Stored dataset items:
---*---

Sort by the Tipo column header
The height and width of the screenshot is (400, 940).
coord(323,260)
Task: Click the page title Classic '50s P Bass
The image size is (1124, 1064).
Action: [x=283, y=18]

---*---

▸ ASSIGNMENT:
Would you please set down the lines from the one with "Task: Click the" to the end of the data above, exactly and without any other lines?

▸ OUTPUT BELOW:
Task: Click the page title Classic '50s P Bass
The image size is (1124, 1064).
Action: [x=283, y=18]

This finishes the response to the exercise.